Con il ridursi di quel premio — passato da livelli stabili intorno al 10–15% a singole cifre nell’arco di alcuni mesi — molti gestori hanno cercato rendimenti alternativi, ruotando verso strategie basate sulle opzioni come le covered call, che possono offrire yield annualizzati più alti nel breve periodo.

Il cambiamento è stato evidente nell’aumento dell’open interest aggregato sulle opzioni legate al settore spot: una maggiore esposizione nelle opzioni non implica automaticamente che tali posizioni stiano comprimendo il prezzo, ma segnala un mercato delle opzioni in rapida espansione.

Indicatori chiave: put-to-call ratio, skew e volatilità implicita

Per valutare se la vendita di call stia effettivamente “sopprimendo” il mercato è utile osservare l’put-to-call ratio, che confronta la domanda di opzioni put (protezione dal ribasso) rispetto alle call. Un rapporto stabile e sotto una certa soglia indica che, pur essendoci venditori di call orientati al rendimento, esistono anche acquirenti che scommettono su ulteriori rialzi o che si coprono contro scenari avversi.

Allo stesso tempo, il skew — che misura quanto le put siano più costose o meno rispetto alle call a parità di scadenza — ha mostrato un movimento verso premi relativi sulle put, segnalando una crescente domanda di protezione. Questo comportamento è coerente con una platea di operatori prudente, che combina posizioni rialziste sul sottostante con coperture direzionali.

La volatilità implicita, indicatore della turbolenza attesa dai prezzi delle opzioni, è diminuita rispetto a periodi precedenti. Volatilità inferiore riduce i premi ottenibili dai venditori di opzioni, attenuando l’incentivo a impiegare strategie basate esclusivamente sulla vendita di volatilità.

Perché le covered call non costituiscono una spiegazione esaustiva

L’idea che le covered call blocchino il prezzo presuppone che milioni di Bitcoin siano vincolati a prezzi d’esercizio specifici e che i market maker vendano costantemente spot per coprire quelle esposizioni, formando un muro di vendita permanente. Nella realtà, il mercato è più dinamico e su più lati.

Innanzitutto, i venditori di call traggono beneficio se il prezzo si avvicina ai loro strike; pertanto, non tutti gli operatori hanno interesse a mantenere il prezzo limitato a lungo termine. In secondo luogo, la domanda crescente di put indica che molti partecipanti acquistano protezione, compensando l’effetto aggregato delle vendite di call.

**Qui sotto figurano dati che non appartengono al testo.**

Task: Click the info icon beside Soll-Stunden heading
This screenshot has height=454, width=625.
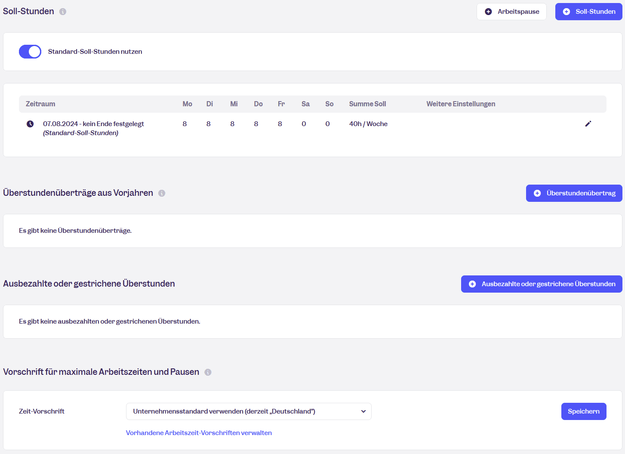Action: tap(63, 12)
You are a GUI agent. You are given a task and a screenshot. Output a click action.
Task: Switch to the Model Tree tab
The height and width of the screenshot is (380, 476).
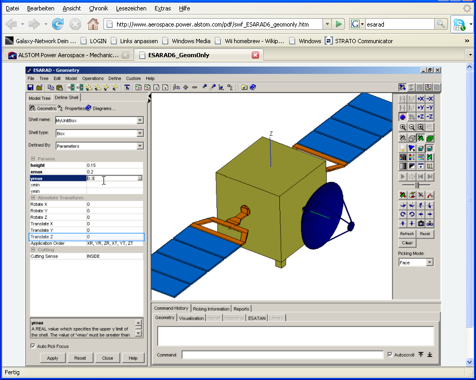pos(40,98)
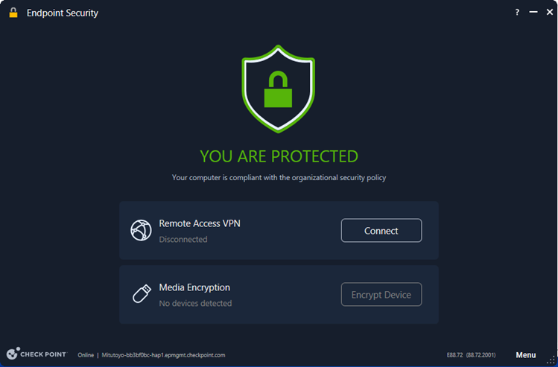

Inoltre, la riduzione della volatilità implicita ha eroso i premi offerti dalle opzioni, rendendo la strategia di vendita delle call meno remunerativa di quanto fosse quando i premi erano più elevati. Questo significa che, nonostante l’aumento dell’open interest, l’efficacia delle covered call come leva per comprimere i prezzi potrebbe essere diminuita.

Conseguenze per investitori istituzionali e mercato

Per gli investitori istituzionali, le opzioni rappresentano oggi sia uno strumento di rendimento che di gestione del rischio. Le strategie di yield possono convivere con coperture difensive senza necessariamente impedire fasi di forte apprezzamento, soprattutto in presenza di un’elevata domanda d’acquisto spot o di eventi di mercato che generino shock di volatilità.

Dal punto di vista della struttura di mercato, è importante monitorare non solo l’entità dell’open interest, ma anche la distribuzione degli strike, la natura degli acquirenti e venditori (hedger vs speculator) e le scadenze prevalenti. Questi elementi determinano come le posizioni sulle opzioni si traslano in flussi sul mercato spot in scenari diversi.

Conclusione

Le covered call sono diventate una componente rilevante dell’ecosistema di mercato del Bitcoin in un contesto di ricerca di rendimento a seguito del calo dell’arbitraggio cash-and-carry. Tuttavia, i dati sugli indicatori di opzioni non sostengono in modo univoco l’ipotesi che tali strategie stiano strutturalmente reprimendo i prezzi. Piuttosto, emergono dinamiche complesse in cui rendimento, copertura e posizionamento rialzista coesistono e influenzano il mercato in modi non lineari.

I partecipanti al mercato e i policy maker dovrebbero continuare a osservare con attenzione indicatori come l’open interest, il put-to-call ratio, lo skew e la volatilità implicita, poiché l’interazione tra questi fattori determina la probabilità che i flussi derivanti dalle opzioni si trasformino in pressioni direzionali sul mercato spot.